[Opening Exercise data section]

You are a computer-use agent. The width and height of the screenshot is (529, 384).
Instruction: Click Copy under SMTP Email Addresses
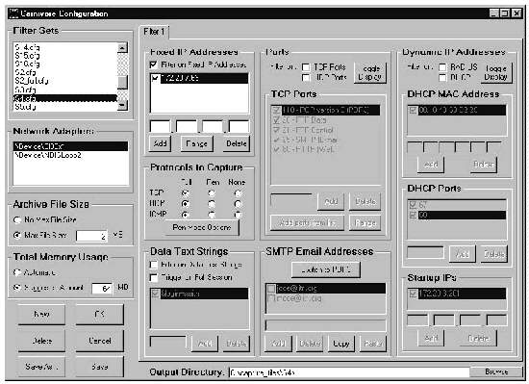[x=341, y=344]
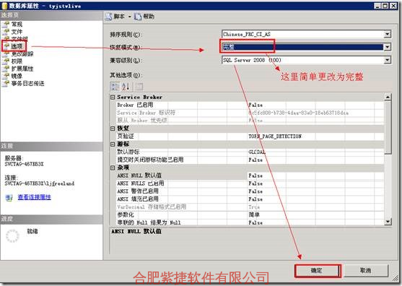Collapse the 游标 category
Viewport: 402px width, 286px height.
[x=113, y=144]
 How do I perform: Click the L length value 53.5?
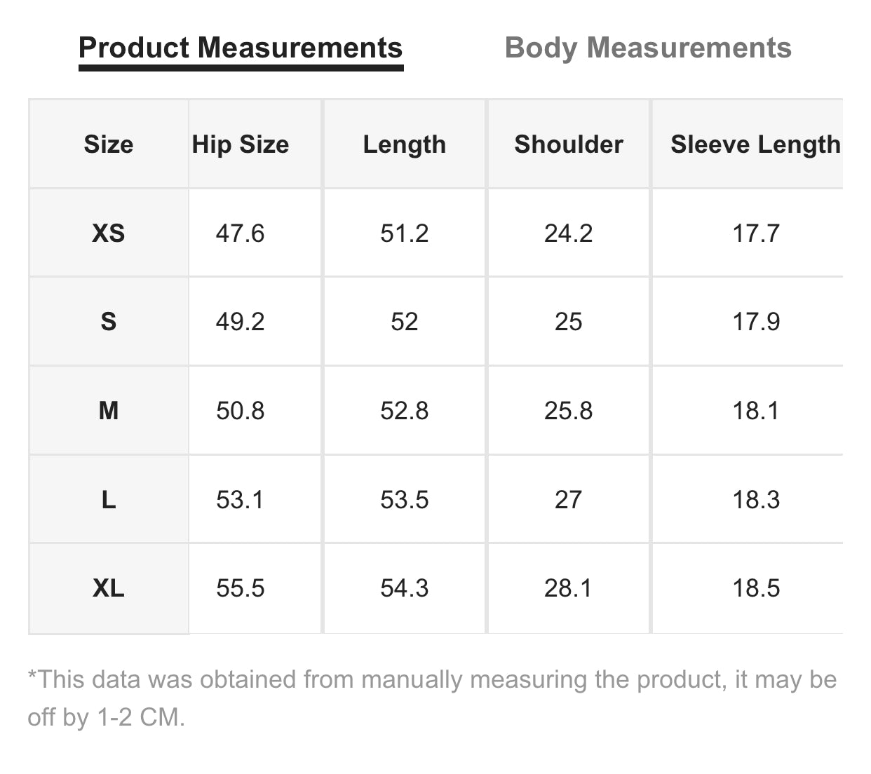405,500
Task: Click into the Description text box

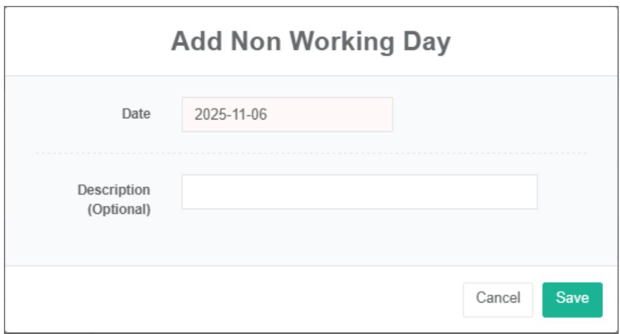Action: (359, 192)
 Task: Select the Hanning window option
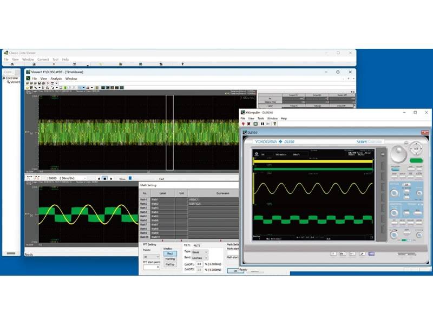170,259
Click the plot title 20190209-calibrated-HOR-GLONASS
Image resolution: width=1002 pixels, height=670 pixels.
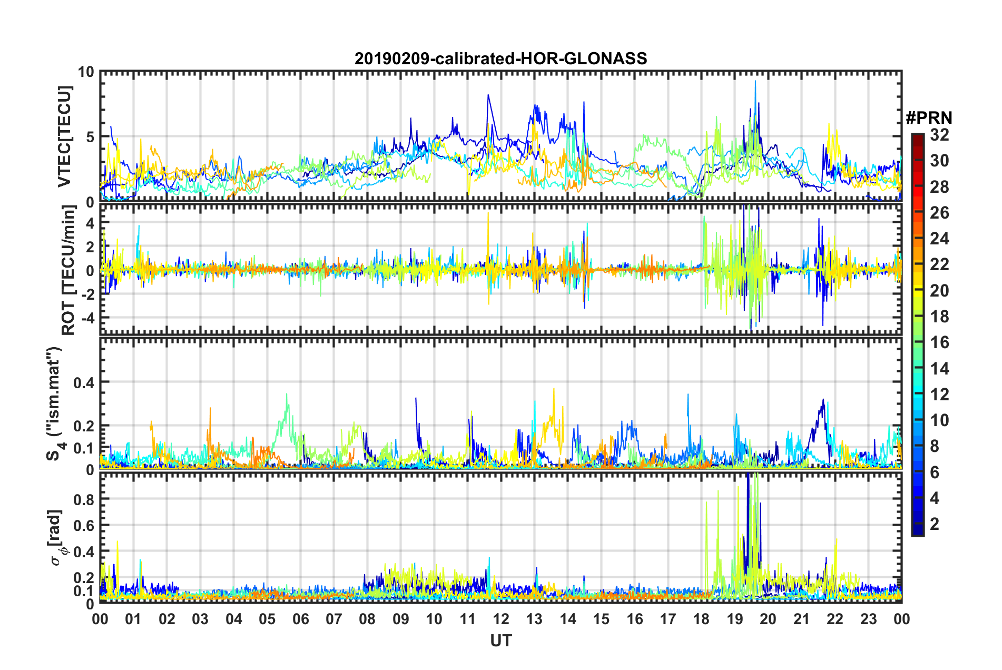(500, 58)
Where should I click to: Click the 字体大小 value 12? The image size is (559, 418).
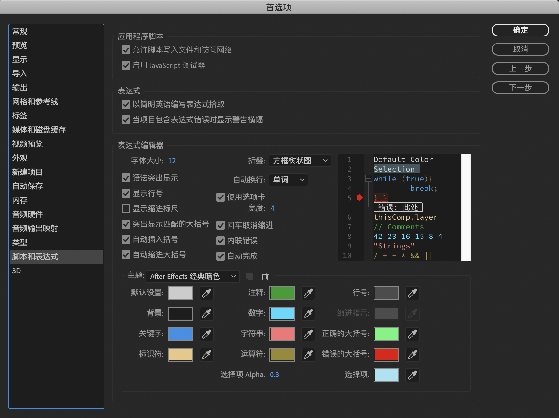tap(172, 161)
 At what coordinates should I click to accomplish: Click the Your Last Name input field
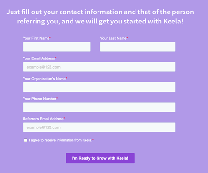pos(138,46)
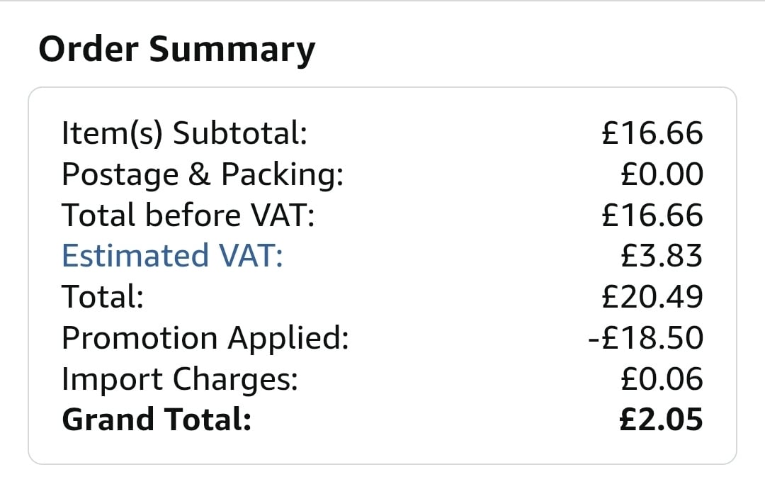Select the bold Grand Total label

pos(157,420)
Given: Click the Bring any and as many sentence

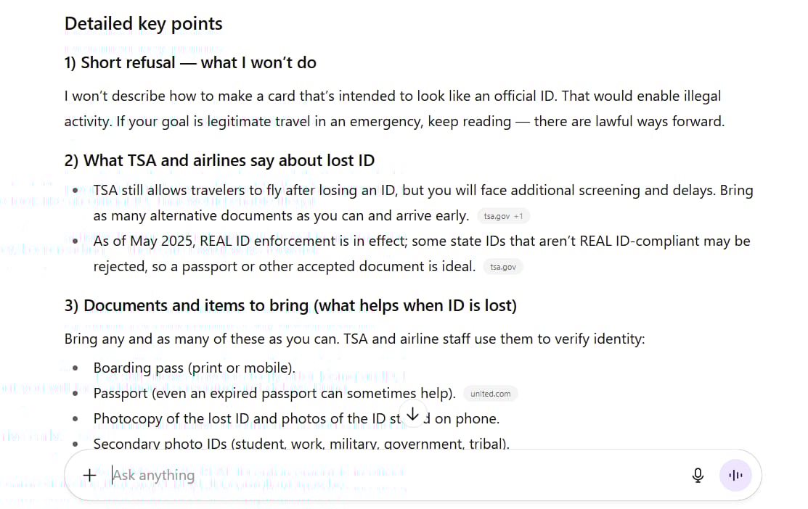Looking at the screenshot, I should (354, 339).
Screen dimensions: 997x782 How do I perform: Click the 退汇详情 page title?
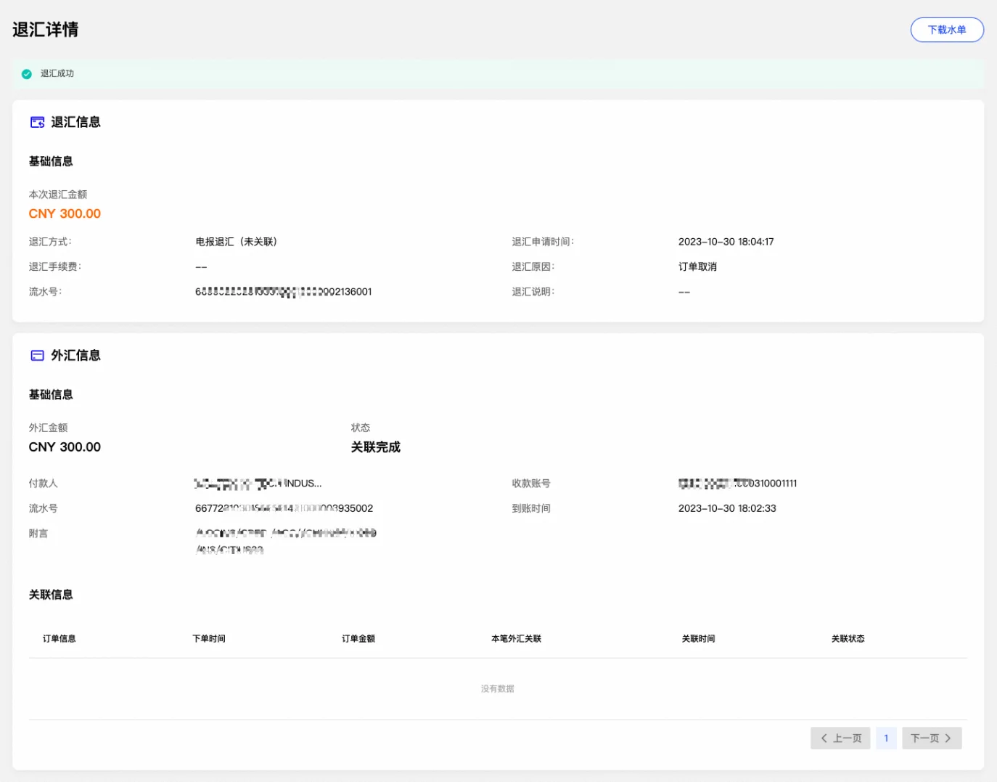pos(45,30)
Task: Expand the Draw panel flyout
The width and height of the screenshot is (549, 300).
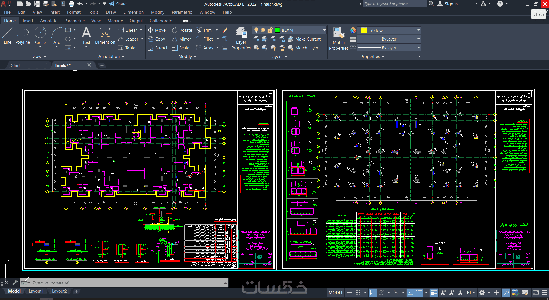Action: click(x=39, y=57)
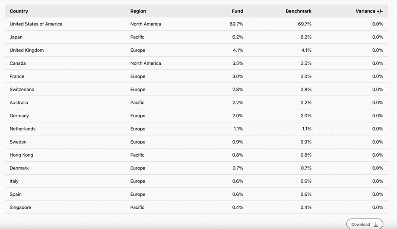Sort by the Country column header

pyautogui.click(x=19, y=11)
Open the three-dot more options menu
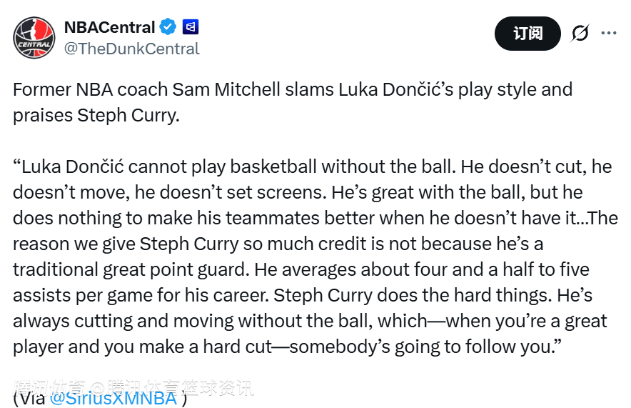 609,33
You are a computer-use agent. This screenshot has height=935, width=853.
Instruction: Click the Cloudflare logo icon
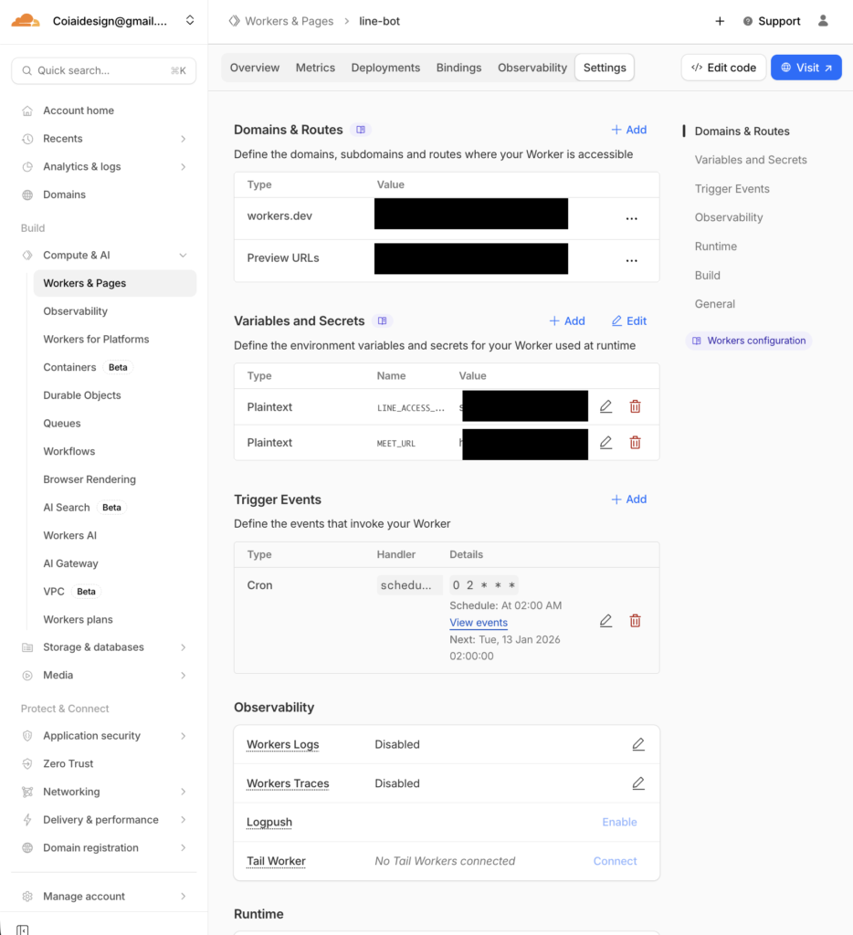26,20
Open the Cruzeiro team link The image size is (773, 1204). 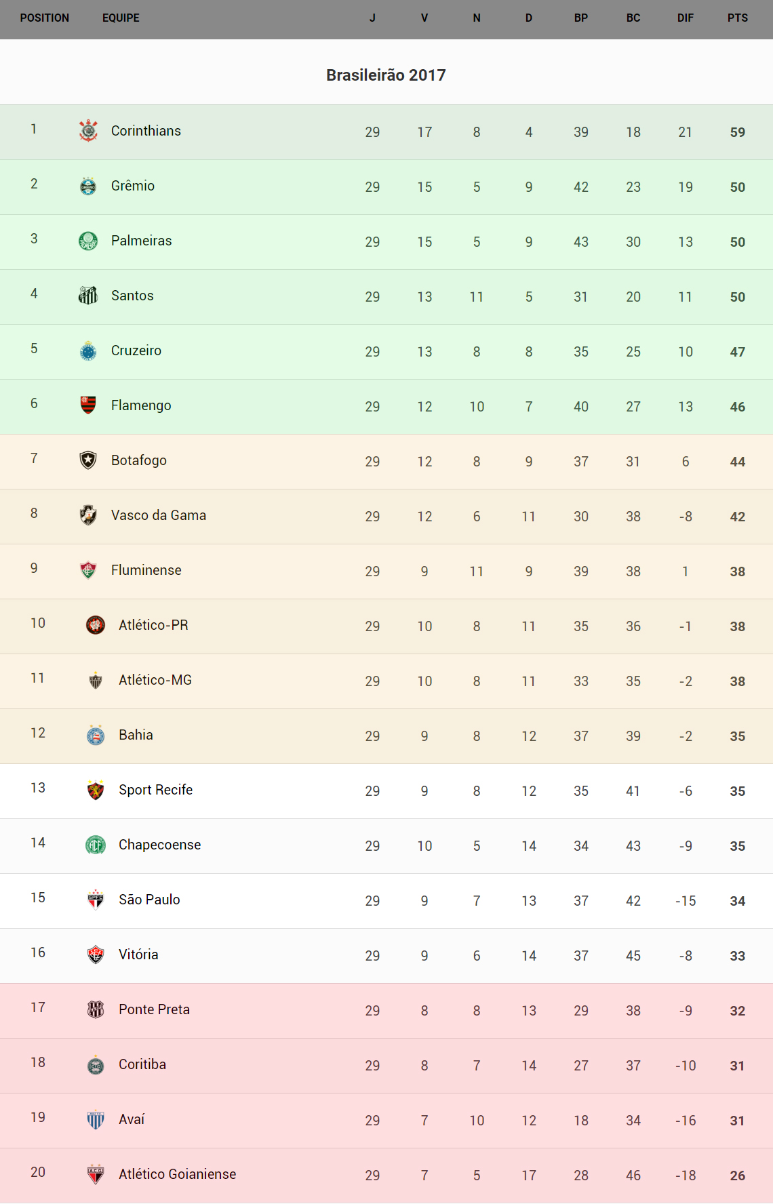pyautogui.click(x=136, y=350)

[Closing Exercise data section]

▸ Problem requirements
Look through the records and gather each line with the word "agent".

▸ Response to this exercise
You are a computer-use agent. The width and height of the screenshot is (529, 384).
You are a computer-use agent. This screenshot has height=935, width=853.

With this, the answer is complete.